Figures 5 and 6: The AnTech team finalizes the cablehead assembly (above) and oversees the tool deployment process (below) in late October 2011. The drilling program, which commenced in early November last year, was carried out on a hybrid drilling rig that can run coiled tubing and jointed pipe, as well as run and pull casing.

Where directional CTD should be used

CTD stands out for its speed and ability to drill within the reservoir in an underbalanced condition. Extending directional capability to larger hole sizes opens up new opportunities to economically exploit fields more efficiently. Each application must be evaluated on the benefits that it might bring. Generally, CTD works in situations where the geology and drilling conditions are well known and are not complex.

Like many specialized services that are tuned to efficiency, CTD provides speed at the expense of the general-purpose adaptability of a jointed pipe rig and rotary drilling. That said, modern hybrid rigs are also capable of rotary drilling to provide a backup option should conditions require it.
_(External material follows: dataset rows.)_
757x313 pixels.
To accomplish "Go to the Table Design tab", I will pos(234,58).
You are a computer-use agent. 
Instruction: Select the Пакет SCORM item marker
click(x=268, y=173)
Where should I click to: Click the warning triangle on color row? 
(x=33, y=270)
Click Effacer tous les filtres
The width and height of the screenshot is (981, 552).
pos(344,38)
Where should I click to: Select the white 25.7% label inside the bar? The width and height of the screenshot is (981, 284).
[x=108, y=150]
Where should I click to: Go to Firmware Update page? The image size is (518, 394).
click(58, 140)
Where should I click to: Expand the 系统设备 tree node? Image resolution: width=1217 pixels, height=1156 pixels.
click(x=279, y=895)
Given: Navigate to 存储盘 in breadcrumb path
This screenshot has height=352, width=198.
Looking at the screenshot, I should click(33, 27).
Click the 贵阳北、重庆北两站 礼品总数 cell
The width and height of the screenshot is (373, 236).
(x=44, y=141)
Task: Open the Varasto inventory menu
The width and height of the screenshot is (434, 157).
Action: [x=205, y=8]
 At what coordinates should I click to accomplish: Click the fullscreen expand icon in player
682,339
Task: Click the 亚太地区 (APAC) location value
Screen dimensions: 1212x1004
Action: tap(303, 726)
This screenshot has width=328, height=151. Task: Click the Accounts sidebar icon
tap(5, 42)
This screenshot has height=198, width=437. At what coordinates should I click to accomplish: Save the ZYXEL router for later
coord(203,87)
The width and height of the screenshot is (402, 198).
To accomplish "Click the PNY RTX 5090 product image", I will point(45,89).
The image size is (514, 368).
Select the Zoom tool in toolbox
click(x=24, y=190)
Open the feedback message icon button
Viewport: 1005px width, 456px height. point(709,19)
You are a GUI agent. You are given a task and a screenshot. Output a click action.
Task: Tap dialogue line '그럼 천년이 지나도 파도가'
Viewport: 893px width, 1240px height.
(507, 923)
The first three wells of this directional CTD project took advantage of its ability to pinpoint a particular spot in the reservoir without having to physically position the rig vertically above it. However, the reasons for using directional CTD for the last two wells were more complex. The primary objective was to open up more of the reservoir to the wellbore and keep the formation fractures clean by drilling horizontally and underbalanced. In any case, the well needed to be drilled underbalanced because of the propensity of the formation to take fluid.

Additional reasons to consider directional CTD that were not part of the drilling program completed are:

• The ability to drill multilateral branches from the main wellbore;

• The ability to drill multiple wells from a single pad using the gyro capability to avoid well collisions; and

• Drilling in, or close to, built-up areas where the smaller environmental footprint makes drilling a less intrusive activity.

In some cases, the combination of CTD, horizontal wellbores and underbalanced drilling will obviate the need for further treatments, such as acidizing and hydraulic fracturing, which may make projects economically viable when they might not have been otherwise.

The success of these operations has shown that the POLARIS tool could allow CTD technology to address applications such as unlocking reserves in mature oilfields (re-entry drilling) and for directional drilling in coalbed methane projects.

POLARIS is a trademark of AnTech.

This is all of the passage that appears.